Amazon expands its fashion footprint internationally
This year, Amazon expanded its fashion efforts to two new markets, the Middle East and Australia.

In July, Amazon paid $530 million to acquire Middle Eastern e-commerce site Souq.com, which has 45 million users. With Amazon, Souq plans to improve its customer service, deliveries and price points. Lucky for Amazon: Souq already has an established business for luxury fashion brands, something Amazon hasn’t cracked on its own in the U.S.

And right at the start of the holiday shopping season, Amazon Australia quietly went live, with early ambitions focused on dominating the local fashion industry. Along with electronics, clothing and footwear were the biggest categories to launch in the region, which no doubt has spelled concern for Australian department stores.

Tweaking the fashion business model
Finally, Amazon debuted new ways to shop clothing on the platform: It launched the Echo Look and Prime Wardrobe services, both meant to appeal to the fashion base.
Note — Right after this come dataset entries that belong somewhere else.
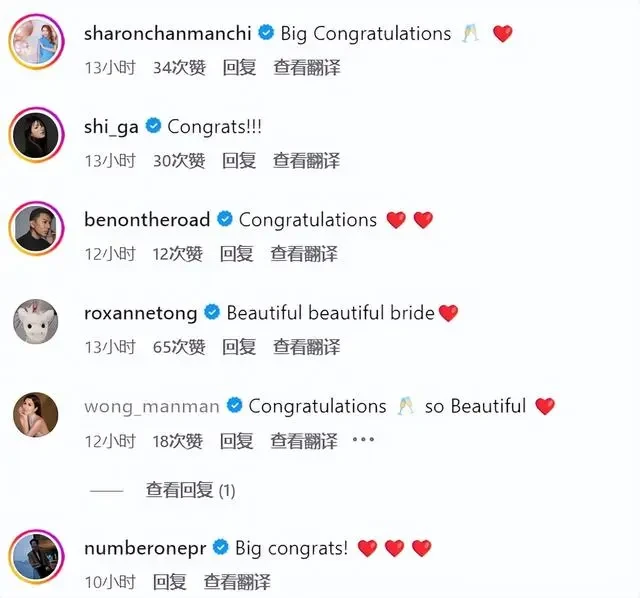Open wong_manman's profile avatar
Viewport: 640px width, 598px height.
[x=36, y=415]
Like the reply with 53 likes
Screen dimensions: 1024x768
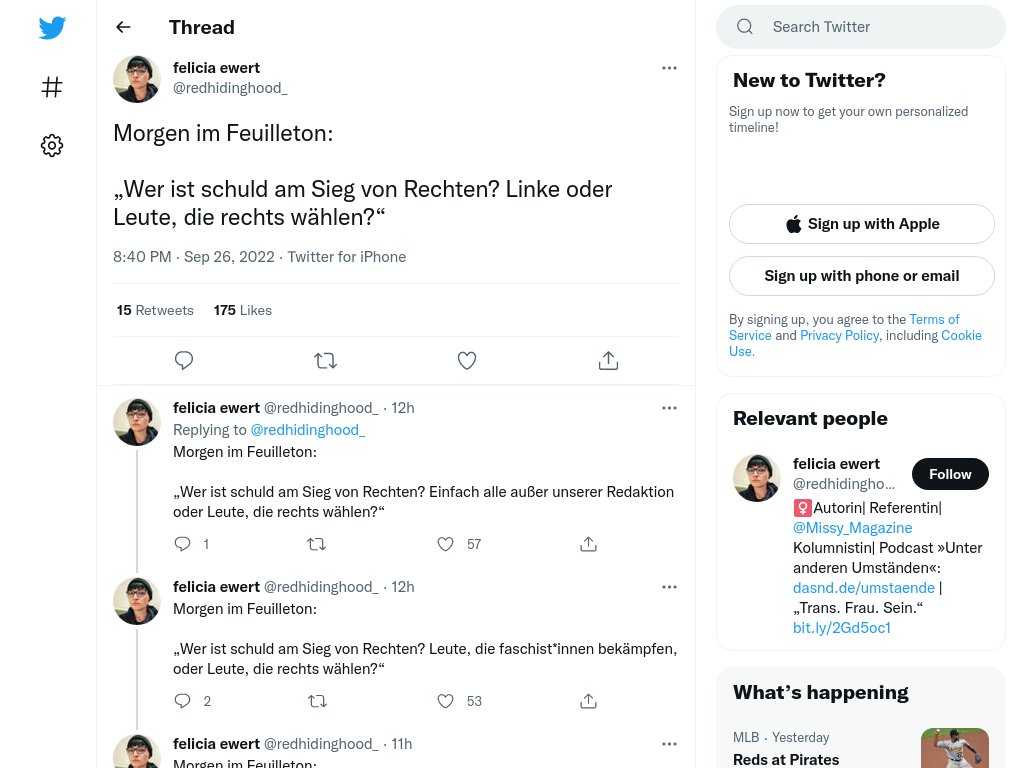pyautogui.click(x=445, y=701)
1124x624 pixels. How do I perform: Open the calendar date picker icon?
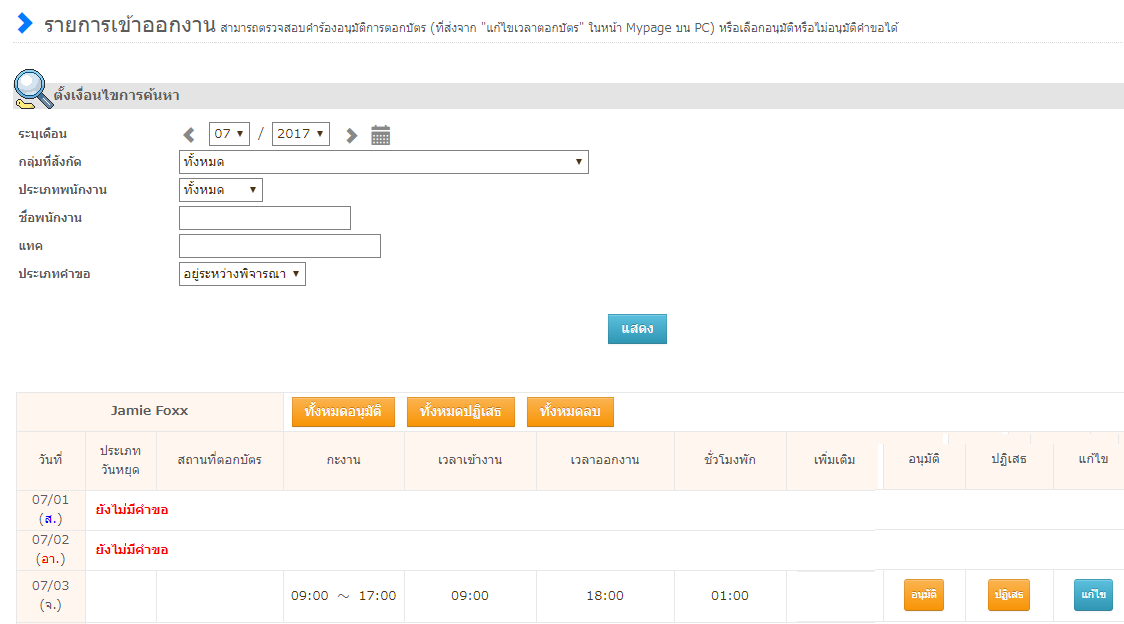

Echo Look is an Alexa device that helps users compile personal lookbooks and makes style recommendations, all while pushing Amazon purchases. Prime Wardrobe, a Stitch Fix–like try-before-you-buy shopping model, lets shoppers compile a box of apparel, ship it to their home and easily send back anything they don’t want before paying. A few months after launching in beta in June, Amazon updated the service in November, making changes to the number of items that could be shipped at a time and the discounts offered to those buying through Prime Wardrobe. It also made the tool easier to find.

“The biggest takeaway from Amazon’s fashion efforts this year is that it moved beyond the generic,” said Heller. “That’s both on a product level and in the way it wants people to shop Amazon.”